Things are a little problematic...
It started with a great storm and a torrential downpour delaying my flight from Bamako for several hours. This was not too bad, because I still had time to go in to Casablanca on my day's stop-over yesterday, to revisit some of the places where I had been with Keita almost exactly one year ago. One of those places was our favourite seafood restaurant on the Corniche, where I showed the staff recent pictures of Keita walking. they were amazed and very happy.
The afternoon in Casablanca was lovely but then it all went wrong..
The flight to Brcelona was cancelled because of the volcanic ash cloud. I stayed the night in an airport hotel where there was no internet. I was therefore unable to contact my friend Stirling who was waiting for me in Barcelona, since I don´t even have his phone number.
When I finally arrived in Barcelona this afternoon I found that my luggage had been lost. I have not been able to find Stirling yet and I am supposed to be in Seville by now to start my riding holiday tomorrow morning!
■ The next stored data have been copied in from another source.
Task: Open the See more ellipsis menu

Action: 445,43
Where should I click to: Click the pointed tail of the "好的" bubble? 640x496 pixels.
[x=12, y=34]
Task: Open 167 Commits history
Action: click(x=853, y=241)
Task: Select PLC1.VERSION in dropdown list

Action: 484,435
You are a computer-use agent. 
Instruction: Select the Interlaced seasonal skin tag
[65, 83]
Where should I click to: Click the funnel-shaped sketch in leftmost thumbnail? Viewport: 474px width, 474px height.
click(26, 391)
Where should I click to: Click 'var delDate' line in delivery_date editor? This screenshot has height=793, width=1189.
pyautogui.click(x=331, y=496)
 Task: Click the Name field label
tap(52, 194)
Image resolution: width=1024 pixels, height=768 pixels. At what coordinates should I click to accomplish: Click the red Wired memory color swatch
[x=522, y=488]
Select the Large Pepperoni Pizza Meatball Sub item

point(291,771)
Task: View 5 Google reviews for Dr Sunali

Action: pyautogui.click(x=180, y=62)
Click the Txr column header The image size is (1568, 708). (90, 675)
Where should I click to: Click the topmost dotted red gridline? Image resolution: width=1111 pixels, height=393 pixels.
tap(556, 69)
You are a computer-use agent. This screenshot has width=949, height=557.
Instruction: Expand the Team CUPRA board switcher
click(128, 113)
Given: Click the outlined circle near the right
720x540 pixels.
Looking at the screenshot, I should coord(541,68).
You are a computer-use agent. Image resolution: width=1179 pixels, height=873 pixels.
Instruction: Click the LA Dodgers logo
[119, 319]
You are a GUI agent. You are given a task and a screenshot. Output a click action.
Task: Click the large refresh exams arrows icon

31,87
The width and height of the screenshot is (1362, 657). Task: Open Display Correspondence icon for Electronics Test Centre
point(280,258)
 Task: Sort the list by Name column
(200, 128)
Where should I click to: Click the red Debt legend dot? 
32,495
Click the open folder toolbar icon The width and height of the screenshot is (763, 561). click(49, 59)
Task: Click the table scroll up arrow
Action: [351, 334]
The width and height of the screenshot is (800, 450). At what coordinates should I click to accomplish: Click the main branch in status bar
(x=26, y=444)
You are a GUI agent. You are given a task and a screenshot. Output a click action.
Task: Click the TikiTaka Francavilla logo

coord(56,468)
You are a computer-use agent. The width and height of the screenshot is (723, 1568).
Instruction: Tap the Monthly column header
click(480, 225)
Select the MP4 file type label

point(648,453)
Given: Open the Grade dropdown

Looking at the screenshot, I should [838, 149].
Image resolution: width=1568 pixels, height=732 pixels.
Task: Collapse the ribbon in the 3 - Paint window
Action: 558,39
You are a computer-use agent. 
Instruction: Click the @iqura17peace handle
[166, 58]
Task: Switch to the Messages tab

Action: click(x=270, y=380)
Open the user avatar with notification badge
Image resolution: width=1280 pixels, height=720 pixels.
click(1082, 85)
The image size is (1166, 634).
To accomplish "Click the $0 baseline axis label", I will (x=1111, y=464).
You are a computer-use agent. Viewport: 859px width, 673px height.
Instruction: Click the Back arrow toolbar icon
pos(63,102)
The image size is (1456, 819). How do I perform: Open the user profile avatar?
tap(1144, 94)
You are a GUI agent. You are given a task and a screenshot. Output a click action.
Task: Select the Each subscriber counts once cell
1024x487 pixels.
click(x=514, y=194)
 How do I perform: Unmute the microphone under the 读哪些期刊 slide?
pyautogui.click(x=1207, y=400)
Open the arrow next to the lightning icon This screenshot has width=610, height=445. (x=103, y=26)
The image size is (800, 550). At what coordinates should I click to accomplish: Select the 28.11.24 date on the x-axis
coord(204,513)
Sitting in an internet caff not quite knowing what to do... Will just have to take the night train to Seville I suppose: It is Sunday and all shops are closed so can´t even get some clothes to wear... And it is freezing in Europe. It must be about 20 degrees here: I am shivering! I left Djenne with 42 degrees showing on the bar thermometre...oh dear..

Thursday, May 06, 2010

Dolly the donkey has a new girlfriend. (Dolly is a He.) He was causing lots of problems, escaping and running around in pursuit of love, getting himself into scrapes with other donkeys etc. So Ace said that we ought to find him a girlfriend. She arrived last week and hasn’t got a name yet. She has already started to pull the cart with earth for the land fill in her patient donkey way.
Malians, like most other peoples, treat their donkeys quite badly and hold them in contempt. If a donkey dies it is simply thrown onto a piece of waste ground to rot. Horses on the other hand are considered to be noble animals and are therefore buried.
I am running around trying to arrange everything for my departure. The hotel is closing mid May to end June, although I will be gone the day after tomorrow. Keita is here with me for my last week in Mali, and will accompany me to Bamako. I will fly to Spain on Saturday morning for a week’s riding holiday near Seville. I am hoping to learn some dressage so that my lovely Maobi won’t get bored with me…
Then on to England, France Holland and Sweden!